### WORK REQUIRED:
Skip the pictures and write out, word for word, the lines below from the one with "Task: Click the closing /> of the bean tag" through the one with "Click the 10MB-apeast.bin", inclusive.

### Records from a collection:
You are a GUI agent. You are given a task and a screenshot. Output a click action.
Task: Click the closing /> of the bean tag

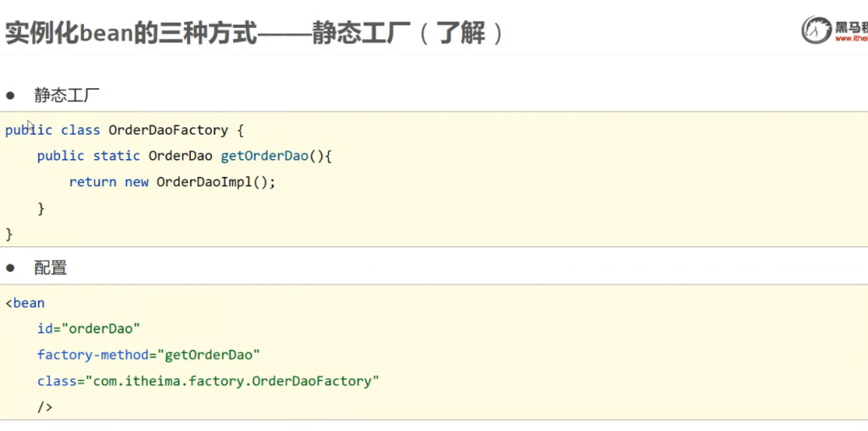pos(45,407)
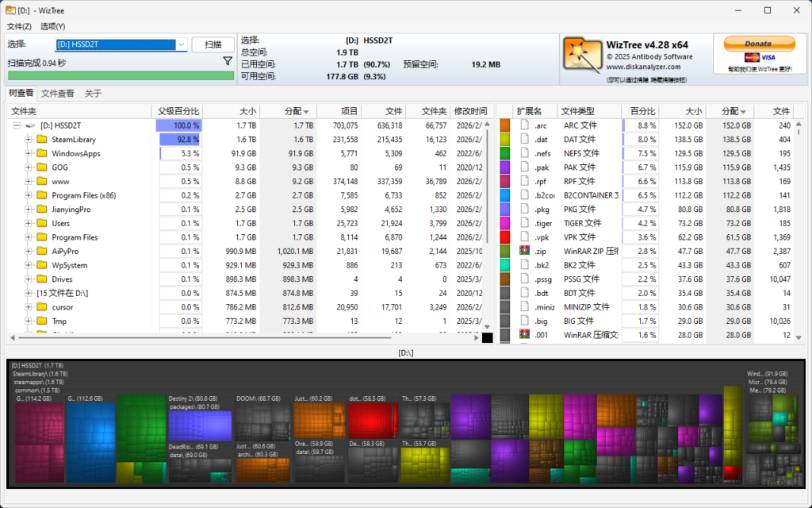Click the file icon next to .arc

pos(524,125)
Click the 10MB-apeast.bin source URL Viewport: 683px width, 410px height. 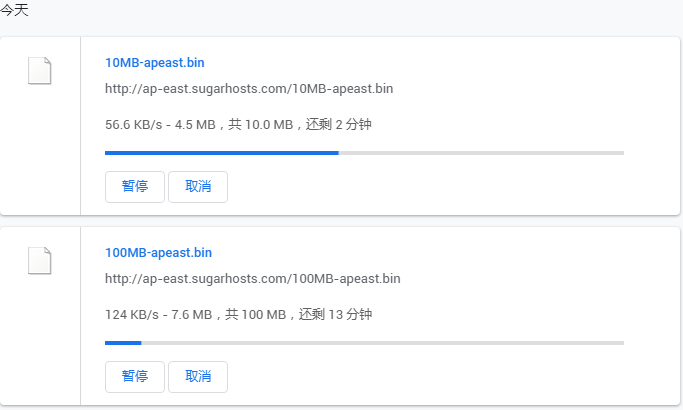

--

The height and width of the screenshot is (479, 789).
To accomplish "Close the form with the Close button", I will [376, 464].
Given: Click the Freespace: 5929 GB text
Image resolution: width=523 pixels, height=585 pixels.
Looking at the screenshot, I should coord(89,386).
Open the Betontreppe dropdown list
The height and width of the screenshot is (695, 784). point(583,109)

### OUTPUT OF THE TASK:
Task: Click the closing /> of the bean tag

pos(45,407)
Click the file icon next to .arc

pos(524,125)
Click the 10MB-apeast.bin source URL Viewport: 683px width, 410px height. 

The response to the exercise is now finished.